If you don’t want to take the bus, the overnight train is about $30 and a plane is around $40-$50.
Book a Tour with the Elephant Jungle Sanctuary
There are currently about five elephant sanctuaries available in Chiang Mai. To be clear, these are sanctuaries where they take only take care of the elephants. There is no riding, animal cruelty or anything else that you would want to avoid. The highest rated sanctuary is the Elephant Nature Park, but that was fully booked for an entire month.
I got a tour with Elephant Jungle Sanctuary Chiang Mai. They have nine camps located in the Mae Wong District, a couple hours southwest of Chiang Mai. I was taken to Camp 2, a great location on the Mae Tia river complete with a secluded waterfall.
Most of the tours are around 2400 baht, about $75. That might seem like a lot in Thailand for an attraction. Like I said, this was my favorite attraction in Thailand, and that price is relatively cheap for an attraction by international standards.
Get to Know Your Elephants
At the time of my visit, Elephant Jungle Sanctuary had 55 elephants, and were scheduled to get a few more in a couple days. Their ages range from 3 to 74. Camp 2 has 7 elephants, including a 59-year-old grandmother and two babies.
Before working with the elephants, you have to wash your hands and don a Karen tribe shirt. This helps the elephants recognize you as a friend, although they were just as friendly when we all took our shirts off to bathe in the mud with them.
Feed Bananas to Your Elephant
Elephants eat a staggering 300 kg of food and drink 120 liters of water each day. For you Americans, that translates to about 660 pounds and 30 gallons. Despite their voracious appetite, you should still feed them one banana at a time.

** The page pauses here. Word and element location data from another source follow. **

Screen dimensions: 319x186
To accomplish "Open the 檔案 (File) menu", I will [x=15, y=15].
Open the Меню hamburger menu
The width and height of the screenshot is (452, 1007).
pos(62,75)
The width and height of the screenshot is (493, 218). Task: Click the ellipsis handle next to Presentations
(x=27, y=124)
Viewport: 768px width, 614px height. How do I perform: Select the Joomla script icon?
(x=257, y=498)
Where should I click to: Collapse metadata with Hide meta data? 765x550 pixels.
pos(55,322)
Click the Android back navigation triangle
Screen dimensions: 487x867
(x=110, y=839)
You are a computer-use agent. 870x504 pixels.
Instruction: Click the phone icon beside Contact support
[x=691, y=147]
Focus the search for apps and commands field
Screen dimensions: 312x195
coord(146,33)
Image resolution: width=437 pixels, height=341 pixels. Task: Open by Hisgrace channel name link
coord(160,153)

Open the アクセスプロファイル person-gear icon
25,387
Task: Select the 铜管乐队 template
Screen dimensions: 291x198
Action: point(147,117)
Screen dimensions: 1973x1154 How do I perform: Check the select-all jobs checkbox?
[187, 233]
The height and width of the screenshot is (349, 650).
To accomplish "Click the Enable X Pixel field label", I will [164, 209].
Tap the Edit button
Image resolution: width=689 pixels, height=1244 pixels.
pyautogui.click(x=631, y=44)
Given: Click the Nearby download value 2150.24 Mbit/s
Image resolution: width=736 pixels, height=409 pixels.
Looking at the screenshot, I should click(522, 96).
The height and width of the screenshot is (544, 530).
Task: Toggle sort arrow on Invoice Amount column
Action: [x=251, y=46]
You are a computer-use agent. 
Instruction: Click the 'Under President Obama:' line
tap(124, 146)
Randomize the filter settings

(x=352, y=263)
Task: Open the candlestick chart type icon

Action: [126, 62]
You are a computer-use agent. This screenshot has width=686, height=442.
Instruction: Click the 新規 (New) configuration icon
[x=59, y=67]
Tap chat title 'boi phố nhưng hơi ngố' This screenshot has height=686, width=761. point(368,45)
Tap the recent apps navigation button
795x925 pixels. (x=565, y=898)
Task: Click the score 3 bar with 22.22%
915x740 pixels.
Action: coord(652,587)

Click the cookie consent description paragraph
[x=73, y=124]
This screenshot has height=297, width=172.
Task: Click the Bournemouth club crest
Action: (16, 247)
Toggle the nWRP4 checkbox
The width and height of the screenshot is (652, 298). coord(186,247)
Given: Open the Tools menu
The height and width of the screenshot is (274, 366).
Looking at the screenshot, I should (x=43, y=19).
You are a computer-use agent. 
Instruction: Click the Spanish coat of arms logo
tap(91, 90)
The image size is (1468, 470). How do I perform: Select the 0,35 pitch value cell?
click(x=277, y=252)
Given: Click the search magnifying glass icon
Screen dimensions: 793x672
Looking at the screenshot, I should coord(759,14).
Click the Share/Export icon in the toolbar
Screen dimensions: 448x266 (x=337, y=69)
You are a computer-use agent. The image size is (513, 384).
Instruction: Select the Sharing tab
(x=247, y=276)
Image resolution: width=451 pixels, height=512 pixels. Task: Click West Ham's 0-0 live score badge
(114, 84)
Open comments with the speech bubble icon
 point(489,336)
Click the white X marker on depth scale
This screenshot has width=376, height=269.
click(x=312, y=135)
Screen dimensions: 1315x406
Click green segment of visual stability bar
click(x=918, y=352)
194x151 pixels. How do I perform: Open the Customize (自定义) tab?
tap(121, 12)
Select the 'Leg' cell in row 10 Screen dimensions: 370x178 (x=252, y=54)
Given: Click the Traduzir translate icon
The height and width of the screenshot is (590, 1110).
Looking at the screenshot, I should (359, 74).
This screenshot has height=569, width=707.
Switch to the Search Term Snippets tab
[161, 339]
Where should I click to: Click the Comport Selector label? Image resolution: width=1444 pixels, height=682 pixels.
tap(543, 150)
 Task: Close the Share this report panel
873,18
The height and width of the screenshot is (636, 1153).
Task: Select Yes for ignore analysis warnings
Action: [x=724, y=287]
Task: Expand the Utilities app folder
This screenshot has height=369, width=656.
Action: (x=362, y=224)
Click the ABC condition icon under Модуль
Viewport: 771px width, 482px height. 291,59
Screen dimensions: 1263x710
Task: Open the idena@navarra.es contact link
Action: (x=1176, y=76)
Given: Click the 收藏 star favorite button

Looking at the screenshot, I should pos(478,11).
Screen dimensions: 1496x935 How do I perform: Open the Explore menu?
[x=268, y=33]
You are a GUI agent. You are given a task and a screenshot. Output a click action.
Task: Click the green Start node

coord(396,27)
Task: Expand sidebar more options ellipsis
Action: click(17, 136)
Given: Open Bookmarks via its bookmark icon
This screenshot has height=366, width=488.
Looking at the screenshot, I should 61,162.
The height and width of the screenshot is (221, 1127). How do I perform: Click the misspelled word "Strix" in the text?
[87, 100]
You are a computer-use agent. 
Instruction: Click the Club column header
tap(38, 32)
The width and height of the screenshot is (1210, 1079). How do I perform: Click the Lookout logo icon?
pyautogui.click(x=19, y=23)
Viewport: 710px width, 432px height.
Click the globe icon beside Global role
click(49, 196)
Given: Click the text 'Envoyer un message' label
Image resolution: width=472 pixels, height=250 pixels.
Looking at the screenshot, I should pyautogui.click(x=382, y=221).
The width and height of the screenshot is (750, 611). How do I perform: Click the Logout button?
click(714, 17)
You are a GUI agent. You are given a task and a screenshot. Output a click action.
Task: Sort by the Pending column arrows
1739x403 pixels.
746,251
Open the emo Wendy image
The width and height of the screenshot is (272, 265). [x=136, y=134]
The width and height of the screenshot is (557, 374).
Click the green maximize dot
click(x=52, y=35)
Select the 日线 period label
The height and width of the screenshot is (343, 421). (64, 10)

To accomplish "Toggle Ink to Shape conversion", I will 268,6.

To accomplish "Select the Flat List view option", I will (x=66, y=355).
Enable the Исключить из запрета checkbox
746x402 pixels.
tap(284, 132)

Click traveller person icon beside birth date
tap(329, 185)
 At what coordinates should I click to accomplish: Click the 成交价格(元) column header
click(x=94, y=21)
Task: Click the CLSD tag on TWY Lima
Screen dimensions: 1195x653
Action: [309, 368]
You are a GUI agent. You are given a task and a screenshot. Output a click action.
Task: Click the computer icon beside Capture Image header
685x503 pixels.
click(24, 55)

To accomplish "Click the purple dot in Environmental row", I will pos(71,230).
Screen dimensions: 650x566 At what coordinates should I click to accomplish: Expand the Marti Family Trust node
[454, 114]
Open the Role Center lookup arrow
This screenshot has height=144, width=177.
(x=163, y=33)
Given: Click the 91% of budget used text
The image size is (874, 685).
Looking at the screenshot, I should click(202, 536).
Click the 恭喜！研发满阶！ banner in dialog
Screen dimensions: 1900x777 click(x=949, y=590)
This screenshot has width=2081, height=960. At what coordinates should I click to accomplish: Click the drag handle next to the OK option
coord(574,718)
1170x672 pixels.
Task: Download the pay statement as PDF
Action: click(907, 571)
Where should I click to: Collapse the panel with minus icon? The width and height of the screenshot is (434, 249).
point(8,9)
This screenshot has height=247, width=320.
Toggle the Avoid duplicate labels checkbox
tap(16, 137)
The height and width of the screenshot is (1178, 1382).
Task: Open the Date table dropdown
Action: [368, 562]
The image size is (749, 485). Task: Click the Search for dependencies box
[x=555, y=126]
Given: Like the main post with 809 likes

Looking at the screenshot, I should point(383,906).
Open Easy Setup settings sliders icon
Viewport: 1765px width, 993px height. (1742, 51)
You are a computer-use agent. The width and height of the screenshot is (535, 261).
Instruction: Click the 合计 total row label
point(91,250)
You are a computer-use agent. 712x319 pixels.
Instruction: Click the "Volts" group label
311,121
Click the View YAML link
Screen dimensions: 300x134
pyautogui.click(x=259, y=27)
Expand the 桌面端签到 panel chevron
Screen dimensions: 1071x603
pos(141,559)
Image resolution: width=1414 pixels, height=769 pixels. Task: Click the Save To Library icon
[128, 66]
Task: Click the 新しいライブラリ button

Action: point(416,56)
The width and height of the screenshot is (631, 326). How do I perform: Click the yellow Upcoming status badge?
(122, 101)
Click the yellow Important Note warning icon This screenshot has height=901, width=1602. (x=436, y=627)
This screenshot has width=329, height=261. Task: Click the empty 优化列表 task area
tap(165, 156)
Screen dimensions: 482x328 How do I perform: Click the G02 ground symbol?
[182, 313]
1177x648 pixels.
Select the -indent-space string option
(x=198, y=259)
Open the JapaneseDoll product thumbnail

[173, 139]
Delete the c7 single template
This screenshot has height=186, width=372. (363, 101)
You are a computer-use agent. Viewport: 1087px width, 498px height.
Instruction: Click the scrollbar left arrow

Get a hand of bananas from the mahout (elephant handler). Peel one off and hide the rest behind your back. Shout bon, which means up in Thai, to get the elephant to lift up its trunk. Place the banana directly in the elephant’s mouth, or let her snatch it out of your hand with her trunk, as that’s more likely. Just make sure you keep track of the other elephants. They’re likely to sneak up behind you and grab the rest of your bananas when you aren’t looking.
Later, you’ll be able to feed the elephants corn stalks, and then one final batch of bananas at the end of the day.
Depending on the sanctuary you choose, you’ll also be able to feed the elephants their “medicine.” These are balls made of bananas, rice, citrus fruits and salt – all the things an elephant needs but is unable to scavenge for themselves with the depleted natural resources in their habitat. These you’ll have to place directly into their mouths, as their trunk will just make a mess of things.
Enjoy a Mud Bath and the Waterfalls
After you finish feeding the elephants, the mahouts will walk the elephants down with you to the watering hole. There, you can coat the elephants with the thick mud and then wash them off in the waterfalls of the Mae Tia river, assuming you’ve arrived at the same Camp as I did.
The only problem with the Elephant Jungle Sanctuary is it doesn’t last forever. At 3 PM, you get the final call from the mahouts to clean up and get ready to return to Chiang Mai. After that, all that’s left is to go through your hundreds of photos and recount what an amazing time you had. I hope you’ve enjoyed my reminiscing. Would you like to attend yourself?